*Supplied passage*.
▬▬▬
0:17

Let's take a quick review of where we left off with sorting.

So we considered a number of sorting algorithms,

starting with insertion sort, and then mergesort, quicksort and heapsort.

And we got to the point where we could find an algorithm,

that's heapsort, that guarantees to sort n items in time

proportional to N lg N, without even using any extra space.

Unfortunately, not stable.

And all these algorithms are useful,

for any type of generic key,

as long as it implements the compareTo operation.

And not only that, we proved that any algorithm that just uses compares,

has to use number compares proportional to N lg N.

So in a very important sense, mergesort or

heapsort, for example, are optimal.

You can't use asymptotically fewer compares for either one,

and with heapsort you can't use less extra space.

So why do we consider other sorting algorithms?

1:39

There's a lower bound, why are we thinking about this?

And the question is, can we do better?

And obviously, we're here because the answer is that

we can do better, if we don't depend on compares.

The one assumption made by the lower bound is that we use compares, but

we don't always need to use compares.

And so, let's look at an example.

Key-indexed counting is a fine example of that, and

it's representative of a fairly common situation in a sorting application.

Where it happens to be, that the keys that we're using to sort are small integers.

So in this case, this is supposed to mimic an application where there's students,

and they're assigned to sections,

there's not too many sections, and we want to get the thing sorted.

3:26

Now don't forget that we're sorting according

to a sort key, but usually we're sorting bigger

generic items that have other information associated with them.

If you were just sorting the small integers, you could just count how many

1's there are, how many 2's there are, and like that.

And then in one path, and then if there's three 1's, then just output three 1's, and

so forth.

But the complication is that we have to carry the associated information along,

so we have to work a bit harder than that.

So here's the code for this method called KeyIndexedCounting, and

let's look at a demo.

4:12

So here's the KeyIndexedCounting demo.

Now to make this is a little less confusing, and not so many numbers,

we're going to use lowercase a for 0, b for 1, c for 2, and like that.
▬▬▬
*Dataset*.
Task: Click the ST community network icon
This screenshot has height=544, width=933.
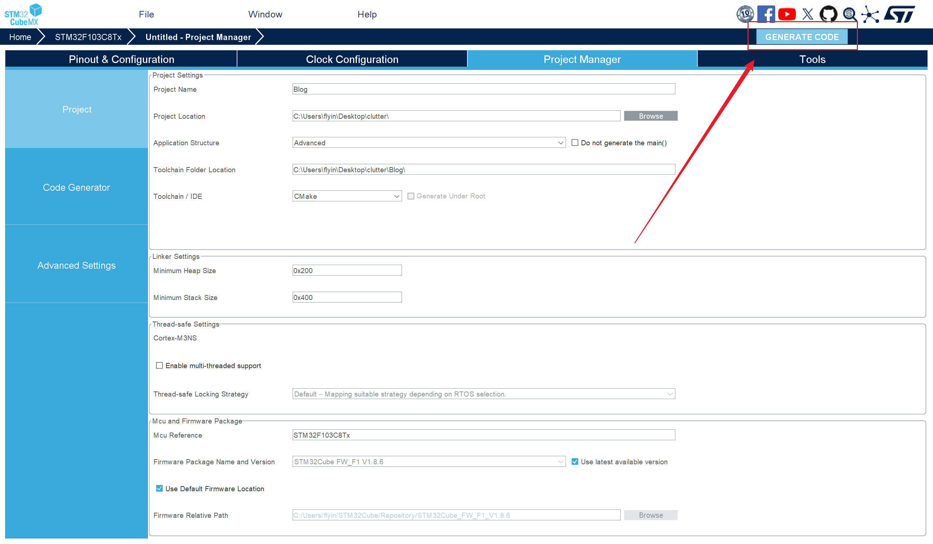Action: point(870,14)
▬▬▬
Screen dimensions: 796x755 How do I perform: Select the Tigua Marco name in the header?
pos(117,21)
▬▬▬
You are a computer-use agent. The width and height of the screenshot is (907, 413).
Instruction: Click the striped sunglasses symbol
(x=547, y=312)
▬▬▬
*To be done*.
(1) In the sorting lecture transcript, which algorithm sorts n items in time proportional to N lg N without using any extra space?
(2) From the sorting lecture transcript, print the passage that starts at the words "we don't always" and stops after "a sorting application.".

*Results in order*.
(1) Heapsort

(2)
we don't always need to use compares.

And so, let's look at an example.

Key-indexed counting is a fine example of that, and

it's representative of a fairly common situation in a sorting application.